Charlize: Not my thing. I like to talk.

Oprah: I grew up idolizing beautiful girls. I'd think, "What would it be like to look like that?" Now that I'm older, I realize that would be the most boring thing in the world.

Charlize: There's definitely something artistic about modeling. It just wasn't artistically satisfying for me because I like to say what's on my mind. And in that business...

Oprah: Nobody cares what you have to say. Bottom line is, "Take the picture and keep your mouth shut. Turn to the left. You're beautiful, dahling!"

Charlize: Even in acting, you show up to play a character, but if the director will allow it, there's a creativity you're part of. That doesn't exist in modeling. You might have a passion for clothes, but you stand there while they put what they want on you, like it or not. Here's the other thing: I missed discipline. I was a ballerina, and ballet is something you have to work hard at. I couldn't figure out what I had to work hard at to be good at modeling—other than losing five pounds.

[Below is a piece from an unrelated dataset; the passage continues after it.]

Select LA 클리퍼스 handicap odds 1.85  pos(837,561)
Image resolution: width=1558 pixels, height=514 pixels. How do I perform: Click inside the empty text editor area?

Oprah: At moments, does dancing feel like flying?

Charlize: For me dancing is similar to acting. I wasn't the greatest dancer in terms of technique. But when I went onstage as a dying swan, I became that swan. It was the storytelling aspect that I loved. But I had to stop dancing because my knees were so bad.

Oprah: After you packed up to go to California, you were so naive that when you got a ticket that read "Los Angeles"...

Charlize: I said, "Wrong place! I want to go to Hollywood!" Oh, I'm a smart one.

Oprah: Funny! When you got here, did you have a vision?

Charlize: I did have a dream—but I knew I had to survive as well. I began waitressing so I could pay rent. I also found a modeling agency. I was very marketable in Germany, where there are these big catalog jobs that pay three grand a day. They were crappy jobs that no model wanted to do because the clothes and photographs were so ugly. But I didn't care. I told the agency, "Look, I'm not trying to be a supermodel, and I don't want to be in magazines. I need three grand a day for the next six months." Then I got my role in...

Oprah: Children of the Corn III?

Charlize: Yes. I was one of the 500 kids running through a field. I actually had my own murder scene in it. I got dragged into the earth, kicking and screaming.

Oprah: Woo!

Charlize: Exactly. And they didn't even use my voice. I was dubbed.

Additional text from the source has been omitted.